Whoever has recourse to a person of high rank or influence, that, through his aid in court, he may be able to oppress his adversary, shall lose his case, even though his cause be just; and as soon as the judge perceives that any powerful person is interfering in a case, he shall order him to desist. But if the said person should defy the judge, and, obstinately resisting, should refuse to leave the court, or to cease interfering with the proceedings, the judge shall have authority to fine him two pounds of gold, one of which shall be for his own benefit, and the other for the benefit of the party injured by the said powerful adversary, and the latter shall be violently thrown out of court. Any freeman or slave who refuses to desist from interference with the business of the court, after having been warned by the judge, shall receive fifty lashes with the scourge, in public.

FLAVIUS CHINTASVINTUS, KING.

X. No Freeman shall Refuse to Answer the Slave of another in Court.

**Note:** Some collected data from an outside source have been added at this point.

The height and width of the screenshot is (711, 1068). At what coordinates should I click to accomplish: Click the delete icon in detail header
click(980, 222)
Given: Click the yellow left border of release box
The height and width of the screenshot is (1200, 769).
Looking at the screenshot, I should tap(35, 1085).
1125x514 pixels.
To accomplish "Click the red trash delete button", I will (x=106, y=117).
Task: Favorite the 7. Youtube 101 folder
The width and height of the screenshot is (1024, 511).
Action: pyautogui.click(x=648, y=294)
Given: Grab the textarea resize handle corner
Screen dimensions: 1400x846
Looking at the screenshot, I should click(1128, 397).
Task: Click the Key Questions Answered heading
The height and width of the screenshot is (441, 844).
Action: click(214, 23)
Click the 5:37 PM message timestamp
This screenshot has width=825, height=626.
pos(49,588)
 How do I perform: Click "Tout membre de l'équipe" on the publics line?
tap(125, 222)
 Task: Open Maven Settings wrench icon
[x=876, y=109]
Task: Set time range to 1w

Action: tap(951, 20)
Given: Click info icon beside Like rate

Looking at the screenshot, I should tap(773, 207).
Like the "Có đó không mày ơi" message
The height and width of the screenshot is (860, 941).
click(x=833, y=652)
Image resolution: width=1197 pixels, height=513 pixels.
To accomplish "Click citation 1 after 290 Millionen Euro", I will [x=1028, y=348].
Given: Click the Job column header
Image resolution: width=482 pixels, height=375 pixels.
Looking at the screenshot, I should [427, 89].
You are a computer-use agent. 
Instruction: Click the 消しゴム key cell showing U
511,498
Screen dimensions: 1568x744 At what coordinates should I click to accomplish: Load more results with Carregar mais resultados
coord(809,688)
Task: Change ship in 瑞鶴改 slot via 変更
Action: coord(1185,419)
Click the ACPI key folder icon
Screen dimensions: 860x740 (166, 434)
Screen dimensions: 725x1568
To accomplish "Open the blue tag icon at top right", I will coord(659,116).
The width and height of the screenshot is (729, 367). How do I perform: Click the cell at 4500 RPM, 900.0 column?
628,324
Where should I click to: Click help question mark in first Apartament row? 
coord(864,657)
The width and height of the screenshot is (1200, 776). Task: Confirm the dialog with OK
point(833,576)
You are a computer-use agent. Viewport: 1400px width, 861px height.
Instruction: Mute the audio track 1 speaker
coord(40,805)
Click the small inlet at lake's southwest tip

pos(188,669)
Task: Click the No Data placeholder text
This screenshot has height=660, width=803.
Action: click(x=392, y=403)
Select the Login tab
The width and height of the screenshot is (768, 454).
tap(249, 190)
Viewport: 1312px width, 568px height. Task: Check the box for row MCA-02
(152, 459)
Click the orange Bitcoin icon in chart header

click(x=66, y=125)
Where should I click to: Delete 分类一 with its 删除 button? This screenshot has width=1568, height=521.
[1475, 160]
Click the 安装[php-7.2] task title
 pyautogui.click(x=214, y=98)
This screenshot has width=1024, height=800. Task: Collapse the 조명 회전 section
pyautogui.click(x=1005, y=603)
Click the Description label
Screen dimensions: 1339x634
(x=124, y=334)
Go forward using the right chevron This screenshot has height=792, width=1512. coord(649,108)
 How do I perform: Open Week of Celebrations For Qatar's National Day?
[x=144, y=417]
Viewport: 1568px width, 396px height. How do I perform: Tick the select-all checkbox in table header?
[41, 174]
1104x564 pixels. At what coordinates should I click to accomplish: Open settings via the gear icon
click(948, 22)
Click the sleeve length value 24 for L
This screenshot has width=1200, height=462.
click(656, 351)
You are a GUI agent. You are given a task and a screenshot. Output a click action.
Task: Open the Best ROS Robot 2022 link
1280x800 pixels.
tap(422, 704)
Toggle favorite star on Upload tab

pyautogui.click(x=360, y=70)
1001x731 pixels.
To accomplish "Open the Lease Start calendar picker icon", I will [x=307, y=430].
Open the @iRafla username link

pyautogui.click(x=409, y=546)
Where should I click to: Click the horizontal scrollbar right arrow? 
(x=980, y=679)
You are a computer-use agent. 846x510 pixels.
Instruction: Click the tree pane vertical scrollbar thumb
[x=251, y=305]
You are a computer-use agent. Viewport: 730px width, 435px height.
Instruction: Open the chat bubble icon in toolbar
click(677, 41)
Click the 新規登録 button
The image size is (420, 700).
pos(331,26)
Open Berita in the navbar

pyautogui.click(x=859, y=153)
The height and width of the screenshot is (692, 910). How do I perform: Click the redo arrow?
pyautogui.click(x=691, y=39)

In order that insolence may be the more easily punished, the law regards excuses as superfluous. Sometimes freemen do not hesitate to injure the slaves of others, and then refuse to answer the petition of a slave in court; declaring that they should not be compelled to answer any one from whom they cannot collect damages, if they should chance to be victorious. But lest, through this delay, the slave himself should unjustly suffer injury; though his master should be distant fifty miles, or any objection should be made by his master on account of his employment at the time; after due deliberation, we hereby decree that a hearing shall be denied to no one. If, however, a slave should assert that he has any claim of his own, or any business to transact in court on behalf of his master or mistress, he against whom he files a complaint, shall straightway be compelled to appear and answer; and, in the end, make such compensation as is authorized by law, if he be vanquished by the slave; but if the slave is unable to prove what he has adduced, then the freeman shall declare under oath that he has no knowledge of, nor has in his possession, the property to which claim is made; nor has done, nor has caused to be done, any of those things of which he is accused. And, after this oath has been taken, the slave or the freeman, as the case may be, must not delay to make amends for filing his unjust complaint. But if, in the settlement of these damages, where the claim is for a small amount, it should appear that his master is only worth ten solidi, the slave shall be compelled to pay only half the penalty, that is to say, two half solidi. But if it should appear that the master of the slave is distant less than fifty miles, his slave cannot bring an action against any freeman, unless the master is unable, in person, to be present in court; or should send a letter, written in his own hand, and signed with his signature, authorizing the slave to appear for him, by the latter as messenger to the judge.

If the slave, acting on behalf of his master, should cause him any injury, either through fraud or neglect, or should lose the case, it shall be lawful for the master to have it reviewed, either upon his own application, or upon that of a lawful representative, and have it justly decided by the testimony of such witnesses as he may be able to produce.